Palantir Stock Climbs 150% in 2025 Despite Record 115x Sales Valuation
Palantir’s Q3-FY2025 revenue grew 63% and non-GAAP net income rose 110% to $0.21 per share, while shares have gained 150% year-to-date. Trading at 115x sales — the highest multiple in the S&P 500 — history shows such highs precede average drawdowns near 79%.
1. Record Q3 Financial Performance
In its third quarter of fiscal 2025, Palantir delivered revenue of $566 million, up 63% year-over-year, marking its ninth consecutive quarter of accelerating top-line growth. Non-GAAP net income more than doubled to $0.21 per diluted share, representing a 110% increase versus the prior year. The company’s gross margin expanded to a record 81%, driven by scale efficiencies in its Gotham and Foundry platforms, reinforcing its path to sustained profitability.
2. U.S. Commercial AI Momentum
Palantir’s U.S. commercial segment posted revenue of $230 million, up 121% year-over-year, fueled by enterprise AI adoption across banking, energy and manufacturing verticals. Total contract value in the commercial channel surged 342% year-over-year, as the company’s Bootcamp sales model accelerated deal closure cycles. Management highlighted that over 80 new customers went live on its AI Platform in the quarter, underscoring rapidly expanding market penetration.
3. Strategic Platform Investments and Profitability Outlook
The firm continued to invest heavily in its AI Platform (AIP), allocating 28% of revenue to R&D for modular pricing features and enhanced large-language model integration. Despite elevated investment, operating leverage translated into positive free cash flow of $75 million for the quarter. Palantir reiterated a full-year non-GAAP operating margin target above 20%, projecting further margin expansion as fixed costs are absorbed by accelerating enterprise subscriptions.

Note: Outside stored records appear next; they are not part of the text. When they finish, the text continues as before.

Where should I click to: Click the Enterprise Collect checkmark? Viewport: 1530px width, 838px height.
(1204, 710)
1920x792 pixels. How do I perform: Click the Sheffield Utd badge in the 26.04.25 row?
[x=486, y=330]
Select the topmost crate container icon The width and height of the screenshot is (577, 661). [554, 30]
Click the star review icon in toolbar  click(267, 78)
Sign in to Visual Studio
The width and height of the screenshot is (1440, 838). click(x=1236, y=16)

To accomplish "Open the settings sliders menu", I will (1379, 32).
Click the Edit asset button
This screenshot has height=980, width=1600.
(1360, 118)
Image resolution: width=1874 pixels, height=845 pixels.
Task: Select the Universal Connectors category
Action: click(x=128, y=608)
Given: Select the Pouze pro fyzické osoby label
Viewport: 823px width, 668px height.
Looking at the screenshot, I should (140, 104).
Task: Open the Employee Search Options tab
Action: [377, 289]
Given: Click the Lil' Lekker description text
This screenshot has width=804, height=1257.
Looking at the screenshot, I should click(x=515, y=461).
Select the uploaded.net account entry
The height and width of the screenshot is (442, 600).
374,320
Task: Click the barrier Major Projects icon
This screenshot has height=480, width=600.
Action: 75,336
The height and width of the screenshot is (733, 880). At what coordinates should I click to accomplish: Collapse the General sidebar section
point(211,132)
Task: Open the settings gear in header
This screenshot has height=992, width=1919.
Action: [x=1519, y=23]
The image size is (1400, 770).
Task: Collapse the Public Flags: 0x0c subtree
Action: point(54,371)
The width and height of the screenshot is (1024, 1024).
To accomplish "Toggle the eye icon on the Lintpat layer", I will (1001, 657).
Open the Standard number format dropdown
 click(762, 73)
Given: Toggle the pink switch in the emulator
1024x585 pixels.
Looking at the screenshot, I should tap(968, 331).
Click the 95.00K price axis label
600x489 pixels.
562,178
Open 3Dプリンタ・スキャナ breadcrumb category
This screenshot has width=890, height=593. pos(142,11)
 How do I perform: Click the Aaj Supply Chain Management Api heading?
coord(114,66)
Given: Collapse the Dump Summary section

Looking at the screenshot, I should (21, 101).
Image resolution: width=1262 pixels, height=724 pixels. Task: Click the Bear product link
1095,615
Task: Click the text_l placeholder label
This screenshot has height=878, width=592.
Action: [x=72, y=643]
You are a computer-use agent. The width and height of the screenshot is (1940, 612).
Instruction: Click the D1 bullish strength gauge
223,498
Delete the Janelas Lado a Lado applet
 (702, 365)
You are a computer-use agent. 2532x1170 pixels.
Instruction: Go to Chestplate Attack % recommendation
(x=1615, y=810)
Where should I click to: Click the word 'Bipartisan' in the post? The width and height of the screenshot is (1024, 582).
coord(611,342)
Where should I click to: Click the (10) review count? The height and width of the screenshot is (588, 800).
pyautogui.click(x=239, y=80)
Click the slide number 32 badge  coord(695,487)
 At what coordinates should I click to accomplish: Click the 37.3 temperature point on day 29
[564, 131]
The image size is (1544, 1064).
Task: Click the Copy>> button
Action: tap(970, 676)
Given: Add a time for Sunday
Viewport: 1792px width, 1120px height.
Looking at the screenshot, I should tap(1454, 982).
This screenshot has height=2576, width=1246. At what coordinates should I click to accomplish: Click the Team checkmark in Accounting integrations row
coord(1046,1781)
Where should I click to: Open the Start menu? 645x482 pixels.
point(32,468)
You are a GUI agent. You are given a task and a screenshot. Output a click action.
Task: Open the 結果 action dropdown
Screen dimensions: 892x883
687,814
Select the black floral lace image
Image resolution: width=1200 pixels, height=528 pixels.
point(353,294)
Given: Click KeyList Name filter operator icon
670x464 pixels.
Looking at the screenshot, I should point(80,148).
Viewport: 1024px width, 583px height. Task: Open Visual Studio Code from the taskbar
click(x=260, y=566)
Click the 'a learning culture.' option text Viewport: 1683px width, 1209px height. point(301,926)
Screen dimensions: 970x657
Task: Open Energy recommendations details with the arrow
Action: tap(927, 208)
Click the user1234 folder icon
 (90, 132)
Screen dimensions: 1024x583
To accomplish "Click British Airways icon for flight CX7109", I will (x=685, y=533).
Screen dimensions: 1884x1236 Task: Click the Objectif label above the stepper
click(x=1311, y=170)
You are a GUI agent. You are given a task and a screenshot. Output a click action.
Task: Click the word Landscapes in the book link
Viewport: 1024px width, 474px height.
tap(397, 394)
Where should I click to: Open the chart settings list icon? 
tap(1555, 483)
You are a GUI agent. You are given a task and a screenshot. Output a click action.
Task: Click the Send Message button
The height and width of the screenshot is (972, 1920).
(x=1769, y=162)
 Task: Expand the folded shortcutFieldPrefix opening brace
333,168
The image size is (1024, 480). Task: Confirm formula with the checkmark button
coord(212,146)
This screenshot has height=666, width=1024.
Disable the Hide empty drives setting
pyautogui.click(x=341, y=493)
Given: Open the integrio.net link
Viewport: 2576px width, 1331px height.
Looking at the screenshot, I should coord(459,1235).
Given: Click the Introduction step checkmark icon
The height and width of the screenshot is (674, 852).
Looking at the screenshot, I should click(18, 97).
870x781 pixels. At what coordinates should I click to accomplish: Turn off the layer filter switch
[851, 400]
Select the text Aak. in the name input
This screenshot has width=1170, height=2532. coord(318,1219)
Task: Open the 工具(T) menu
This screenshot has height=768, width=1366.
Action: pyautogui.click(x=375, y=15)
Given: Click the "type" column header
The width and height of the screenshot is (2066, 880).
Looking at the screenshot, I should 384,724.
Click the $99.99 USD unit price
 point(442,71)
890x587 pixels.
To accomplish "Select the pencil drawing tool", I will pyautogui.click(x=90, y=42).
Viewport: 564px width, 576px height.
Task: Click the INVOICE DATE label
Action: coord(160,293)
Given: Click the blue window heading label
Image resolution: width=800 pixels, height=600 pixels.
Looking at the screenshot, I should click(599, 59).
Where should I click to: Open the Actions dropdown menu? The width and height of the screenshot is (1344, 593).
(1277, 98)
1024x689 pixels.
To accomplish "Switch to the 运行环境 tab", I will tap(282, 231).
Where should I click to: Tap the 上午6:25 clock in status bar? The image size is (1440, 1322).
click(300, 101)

4. Valuation Considerations and Risk Profile
Trading at over 100 times forward sales, Palantir stands as the highest revenue multiple among large-cap software peers. Historical analysis shows that other software firms peaking above 100x sales experienced average drawdowns exceeding 75% in subsequent years. Investors should weigh near-term momentum and platform differentiation against this elevated valuation and governance risks, including reliance on long-cycle government contracts and concentration of top customers.